> _Instructions for the task_: Recast the rows as a Markdown table with the columns No. and Content, numbering them in order and leaving out any blank ones. Start at the first row and end with the one that has "pos(179,513)".

━━━━

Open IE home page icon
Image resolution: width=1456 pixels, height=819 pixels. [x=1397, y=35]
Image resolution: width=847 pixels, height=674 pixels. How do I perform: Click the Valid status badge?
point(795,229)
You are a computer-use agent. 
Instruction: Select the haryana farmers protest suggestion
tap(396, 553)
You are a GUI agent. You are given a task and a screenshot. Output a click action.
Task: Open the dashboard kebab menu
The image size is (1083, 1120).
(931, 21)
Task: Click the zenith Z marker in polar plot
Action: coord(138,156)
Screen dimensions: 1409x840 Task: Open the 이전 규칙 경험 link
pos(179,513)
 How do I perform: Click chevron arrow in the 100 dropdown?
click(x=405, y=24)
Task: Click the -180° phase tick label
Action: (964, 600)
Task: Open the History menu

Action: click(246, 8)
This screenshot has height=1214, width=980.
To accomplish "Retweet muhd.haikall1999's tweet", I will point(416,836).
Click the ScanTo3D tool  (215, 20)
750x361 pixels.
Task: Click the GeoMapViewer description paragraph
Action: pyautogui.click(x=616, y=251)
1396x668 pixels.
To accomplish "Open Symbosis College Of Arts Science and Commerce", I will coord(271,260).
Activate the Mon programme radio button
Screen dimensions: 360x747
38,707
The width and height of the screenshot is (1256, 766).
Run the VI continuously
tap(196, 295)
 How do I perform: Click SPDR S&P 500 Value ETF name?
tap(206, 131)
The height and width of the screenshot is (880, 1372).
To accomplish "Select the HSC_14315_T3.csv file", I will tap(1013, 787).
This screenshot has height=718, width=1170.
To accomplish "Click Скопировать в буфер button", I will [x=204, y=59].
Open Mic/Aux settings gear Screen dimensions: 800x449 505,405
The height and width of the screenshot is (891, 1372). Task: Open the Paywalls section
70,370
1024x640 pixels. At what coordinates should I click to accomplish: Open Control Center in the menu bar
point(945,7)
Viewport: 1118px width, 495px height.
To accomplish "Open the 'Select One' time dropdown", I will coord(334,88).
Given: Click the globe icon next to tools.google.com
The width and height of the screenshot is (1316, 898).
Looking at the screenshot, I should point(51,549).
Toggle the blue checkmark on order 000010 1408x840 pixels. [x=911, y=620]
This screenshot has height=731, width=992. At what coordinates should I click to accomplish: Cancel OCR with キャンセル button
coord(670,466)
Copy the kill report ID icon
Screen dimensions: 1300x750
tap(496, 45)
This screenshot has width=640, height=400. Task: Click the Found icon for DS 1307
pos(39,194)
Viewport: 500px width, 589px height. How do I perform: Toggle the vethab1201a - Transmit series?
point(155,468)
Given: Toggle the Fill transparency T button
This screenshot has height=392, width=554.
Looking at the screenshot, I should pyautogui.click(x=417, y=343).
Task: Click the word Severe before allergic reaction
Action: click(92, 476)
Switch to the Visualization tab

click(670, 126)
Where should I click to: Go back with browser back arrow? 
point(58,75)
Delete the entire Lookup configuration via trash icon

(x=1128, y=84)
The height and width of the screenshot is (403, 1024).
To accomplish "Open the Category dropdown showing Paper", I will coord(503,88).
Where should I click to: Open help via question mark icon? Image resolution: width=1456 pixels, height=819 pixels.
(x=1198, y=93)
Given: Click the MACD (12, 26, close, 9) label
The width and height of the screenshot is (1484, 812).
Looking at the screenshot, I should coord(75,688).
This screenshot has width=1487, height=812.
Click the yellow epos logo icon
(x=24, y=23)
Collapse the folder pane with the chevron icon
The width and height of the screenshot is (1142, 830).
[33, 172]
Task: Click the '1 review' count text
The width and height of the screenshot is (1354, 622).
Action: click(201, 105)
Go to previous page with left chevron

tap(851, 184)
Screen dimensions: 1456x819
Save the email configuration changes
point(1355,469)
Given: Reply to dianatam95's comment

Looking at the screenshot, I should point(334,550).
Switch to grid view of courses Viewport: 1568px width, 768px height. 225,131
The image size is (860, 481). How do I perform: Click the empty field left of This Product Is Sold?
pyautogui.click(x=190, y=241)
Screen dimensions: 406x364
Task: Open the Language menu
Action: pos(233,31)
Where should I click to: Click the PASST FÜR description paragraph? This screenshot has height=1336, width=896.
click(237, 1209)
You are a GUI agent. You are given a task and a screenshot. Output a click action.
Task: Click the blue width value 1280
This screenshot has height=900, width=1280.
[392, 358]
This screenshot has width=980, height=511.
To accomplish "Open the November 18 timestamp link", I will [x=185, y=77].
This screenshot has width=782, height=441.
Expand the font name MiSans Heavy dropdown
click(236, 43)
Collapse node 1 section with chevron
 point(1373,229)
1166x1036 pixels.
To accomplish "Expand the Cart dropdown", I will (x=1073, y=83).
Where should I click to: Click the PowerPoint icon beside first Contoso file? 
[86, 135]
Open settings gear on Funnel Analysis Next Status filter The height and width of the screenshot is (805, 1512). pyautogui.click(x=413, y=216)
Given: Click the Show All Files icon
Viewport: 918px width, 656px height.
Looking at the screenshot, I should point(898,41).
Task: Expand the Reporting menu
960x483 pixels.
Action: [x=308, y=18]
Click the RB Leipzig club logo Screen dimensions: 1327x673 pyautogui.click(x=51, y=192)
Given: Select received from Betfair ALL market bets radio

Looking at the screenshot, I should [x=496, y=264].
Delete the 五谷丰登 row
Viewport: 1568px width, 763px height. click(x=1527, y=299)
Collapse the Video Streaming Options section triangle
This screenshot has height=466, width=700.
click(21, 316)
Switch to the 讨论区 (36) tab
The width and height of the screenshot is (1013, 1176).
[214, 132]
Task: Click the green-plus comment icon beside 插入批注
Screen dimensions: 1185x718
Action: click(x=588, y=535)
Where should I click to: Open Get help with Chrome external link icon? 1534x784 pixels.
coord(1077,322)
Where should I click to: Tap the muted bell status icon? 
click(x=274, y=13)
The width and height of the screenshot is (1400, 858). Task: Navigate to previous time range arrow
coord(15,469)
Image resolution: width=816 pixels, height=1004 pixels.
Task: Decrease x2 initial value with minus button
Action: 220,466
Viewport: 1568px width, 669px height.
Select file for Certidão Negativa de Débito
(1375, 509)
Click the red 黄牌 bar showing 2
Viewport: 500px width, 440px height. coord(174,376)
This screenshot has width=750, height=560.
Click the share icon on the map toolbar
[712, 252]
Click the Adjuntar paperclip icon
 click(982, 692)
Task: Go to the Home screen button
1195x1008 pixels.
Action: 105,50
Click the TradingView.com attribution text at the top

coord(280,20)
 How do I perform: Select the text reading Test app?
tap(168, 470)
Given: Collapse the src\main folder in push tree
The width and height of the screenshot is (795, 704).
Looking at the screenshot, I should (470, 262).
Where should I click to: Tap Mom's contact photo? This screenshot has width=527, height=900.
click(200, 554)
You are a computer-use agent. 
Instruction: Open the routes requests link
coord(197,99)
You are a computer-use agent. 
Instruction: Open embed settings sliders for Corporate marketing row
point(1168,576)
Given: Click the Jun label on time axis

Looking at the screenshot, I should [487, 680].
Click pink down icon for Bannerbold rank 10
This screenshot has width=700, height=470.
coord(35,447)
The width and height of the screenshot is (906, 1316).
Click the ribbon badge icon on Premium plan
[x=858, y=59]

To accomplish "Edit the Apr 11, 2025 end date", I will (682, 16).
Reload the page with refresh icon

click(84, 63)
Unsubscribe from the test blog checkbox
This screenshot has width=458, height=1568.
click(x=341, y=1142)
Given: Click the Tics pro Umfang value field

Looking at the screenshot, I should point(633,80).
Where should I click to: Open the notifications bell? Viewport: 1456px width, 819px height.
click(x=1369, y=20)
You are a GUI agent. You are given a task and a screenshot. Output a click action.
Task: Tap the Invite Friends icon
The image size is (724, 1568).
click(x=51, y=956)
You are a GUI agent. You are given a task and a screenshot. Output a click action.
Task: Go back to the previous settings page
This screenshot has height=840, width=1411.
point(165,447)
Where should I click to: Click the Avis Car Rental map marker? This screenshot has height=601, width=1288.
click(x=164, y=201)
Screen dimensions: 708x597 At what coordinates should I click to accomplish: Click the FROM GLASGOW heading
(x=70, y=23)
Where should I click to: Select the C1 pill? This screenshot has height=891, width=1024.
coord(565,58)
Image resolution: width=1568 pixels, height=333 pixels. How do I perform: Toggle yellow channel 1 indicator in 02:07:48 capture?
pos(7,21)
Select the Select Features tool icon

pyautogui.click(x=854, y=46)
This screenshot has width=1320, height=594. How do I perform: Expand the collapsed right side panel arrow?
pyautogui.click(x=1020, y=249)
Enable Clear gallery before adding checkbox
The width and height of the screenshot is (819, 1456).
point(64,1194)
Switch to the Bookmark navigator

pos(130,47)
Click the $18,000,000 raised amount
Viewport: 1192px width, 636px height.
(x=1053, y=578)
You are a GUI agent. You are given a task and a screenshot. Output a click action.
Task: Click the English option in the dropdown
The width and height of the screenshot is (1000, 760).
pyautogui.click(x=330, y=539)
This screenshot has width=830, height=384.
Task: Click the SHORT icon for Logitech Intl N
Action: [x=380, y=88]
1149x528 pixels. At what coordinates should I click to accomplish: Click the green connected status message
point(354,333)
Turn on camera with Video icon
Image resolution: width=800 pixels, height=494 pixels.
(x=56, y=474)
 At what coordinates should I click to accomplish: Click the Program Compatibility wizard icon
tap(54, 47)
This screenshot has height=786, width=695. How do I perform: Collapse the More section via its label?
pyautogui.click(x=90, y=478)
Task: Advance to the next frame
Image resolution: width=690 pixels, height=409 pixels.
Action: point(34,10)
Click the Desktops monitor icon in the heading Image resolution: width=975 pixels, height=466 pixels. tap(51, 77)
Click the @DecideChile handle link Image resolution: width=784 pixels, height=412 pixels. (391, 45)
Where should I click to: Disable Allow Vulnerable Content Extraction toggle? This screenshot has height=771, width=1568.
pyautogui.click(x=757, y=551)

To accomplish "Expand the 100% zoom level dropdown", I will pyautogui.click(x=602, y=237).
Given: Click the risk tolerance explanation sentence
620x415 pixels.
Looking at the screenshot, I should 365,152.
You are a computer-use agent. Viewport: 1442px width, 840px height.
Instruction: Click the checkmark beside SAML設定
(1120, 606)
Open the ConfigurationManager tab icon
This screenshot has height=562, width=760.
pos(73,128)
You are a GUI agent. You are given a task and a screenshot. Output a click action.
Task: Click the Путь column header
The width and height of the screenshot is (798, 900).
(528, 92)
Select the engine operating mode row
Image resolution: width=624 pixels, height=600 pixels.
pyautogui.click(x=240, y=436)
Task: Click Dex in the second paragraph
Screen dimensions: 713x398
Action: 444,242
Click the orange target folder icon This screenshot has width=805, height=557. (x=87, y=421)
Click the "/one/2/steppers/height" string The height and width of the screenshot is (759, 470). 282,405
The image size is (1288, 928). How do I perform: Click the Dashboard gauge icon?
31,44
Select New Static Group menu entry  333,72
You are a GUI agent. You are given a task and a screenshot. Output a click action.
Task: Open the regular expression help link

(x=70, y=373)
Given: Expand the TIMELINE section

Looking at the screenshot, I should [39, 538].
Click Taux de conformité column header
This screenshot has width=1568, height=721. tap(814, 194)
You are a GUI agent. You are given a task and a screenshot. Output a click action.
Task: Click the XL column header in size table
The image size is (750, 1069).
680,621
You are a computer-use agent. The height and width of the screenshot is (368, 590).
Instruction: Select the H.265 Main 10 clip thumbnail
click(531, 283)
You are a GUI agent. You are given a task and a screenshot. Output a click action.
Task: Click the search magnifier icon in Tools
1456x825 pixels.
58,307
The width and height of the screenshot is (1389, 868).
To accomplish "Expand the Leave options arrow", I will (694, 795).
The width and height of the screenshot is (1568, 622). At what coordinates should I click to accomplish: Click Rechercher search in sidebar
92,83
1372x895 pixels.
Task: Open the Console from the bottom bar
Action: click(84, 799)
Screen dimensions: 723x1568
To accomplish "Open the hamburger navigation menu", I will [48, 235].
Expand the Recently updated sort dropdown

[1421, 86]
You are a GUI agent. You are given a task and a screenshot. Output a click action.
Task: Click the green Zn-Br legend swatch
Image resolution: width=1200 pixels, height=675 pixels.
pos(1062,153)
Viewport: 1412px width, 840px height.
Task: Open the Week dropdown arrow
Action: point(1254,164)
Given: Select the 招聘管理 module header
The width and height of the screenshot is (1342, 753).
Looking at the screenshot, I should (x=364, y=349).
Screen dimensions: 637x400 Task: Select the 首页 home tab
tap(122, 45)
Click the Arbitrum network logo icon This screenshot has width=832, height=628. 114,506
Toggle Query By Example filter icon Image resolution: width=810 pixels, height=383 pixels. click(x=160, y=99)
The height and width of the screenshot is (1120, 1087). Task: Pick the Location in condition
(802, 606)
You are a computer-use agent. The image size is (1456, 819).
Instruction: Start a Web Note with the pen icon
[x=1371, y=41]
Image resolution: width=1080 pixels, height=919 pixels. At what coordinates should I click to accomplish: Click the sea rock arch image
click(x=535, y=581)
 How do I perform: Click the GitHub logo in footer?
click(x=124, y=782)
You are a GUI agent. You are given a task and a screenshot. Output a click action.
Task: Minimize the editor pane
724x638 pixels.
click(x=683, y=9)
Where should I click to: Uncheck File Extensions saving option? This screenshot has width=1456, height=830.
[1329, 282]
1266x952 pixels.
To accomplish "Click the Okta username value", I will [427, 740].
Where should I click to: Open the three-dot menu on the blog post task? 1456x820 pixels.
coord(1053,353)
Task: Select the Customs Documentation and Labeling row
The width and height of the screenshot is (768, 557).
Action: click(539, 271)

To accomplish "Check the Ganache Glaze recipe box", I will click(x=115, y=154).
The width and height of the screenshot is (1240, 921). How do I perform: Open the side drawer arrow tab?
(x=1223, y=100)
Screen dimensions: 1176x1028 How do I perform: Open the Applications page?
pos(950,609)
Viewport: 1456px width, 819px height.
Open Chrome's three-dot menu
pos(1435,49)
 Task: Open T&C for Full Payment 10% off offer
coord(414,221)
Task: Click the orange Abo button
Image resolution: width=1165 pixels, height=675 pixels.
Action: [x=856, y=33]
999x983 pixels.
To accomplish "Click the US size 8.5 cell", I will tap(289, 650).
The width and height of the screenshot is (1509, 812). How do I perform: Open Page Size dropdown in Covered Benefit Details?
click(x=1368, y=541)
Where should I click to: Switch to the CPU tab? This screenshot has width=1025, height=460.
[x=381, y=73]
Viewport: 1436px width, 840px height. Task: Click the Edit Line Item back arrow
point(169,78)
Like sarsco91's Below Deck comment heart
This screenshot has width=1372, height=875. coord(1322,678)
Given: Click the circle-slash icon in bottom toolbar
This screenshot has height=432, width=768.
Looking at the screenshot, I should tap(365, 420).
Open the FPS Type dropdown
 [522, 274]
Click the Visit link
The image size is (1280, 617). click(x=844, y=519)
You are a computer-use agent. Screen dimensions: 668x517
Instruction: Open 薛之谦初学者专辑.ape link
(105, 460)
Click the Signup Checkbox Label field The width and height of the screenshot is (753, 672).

━━━━

> _Exercise response_:
| No. | Content |
|---|---|
| 1 | Open IE home page icon |
| 2 | Image resolution: width=1456 pixels, height=819 pixels. [x=1397, y=35] |
| 3 | Image resolution: width=847 pixels, height=674 pixels. How do I perform: Click the Valid status badge? |
| 4 | point(795,229) |
| 5 | You are a computer-use agent.  |
| 6 | Instruction: Select the haryana farmers protest suggestion |
| 7 | tap(396, 553) |
| 8 | You are a GUI agent. You are given a task and a screenshot. Output a click action. |
| 9 | Task: Open the dashboard kebab menu |
| 10 | The image size is (1083, 1120). |
| 11 | (931, 21) |
| 12 | Task: Click the zenith Z marker in polar plot |
| 13 | Action: coord(138,156) |
| 14 | Screen dimensions: 1409x840 Task: Open the 이전 규칙 경험 link |
| 15 | pos(179,513) |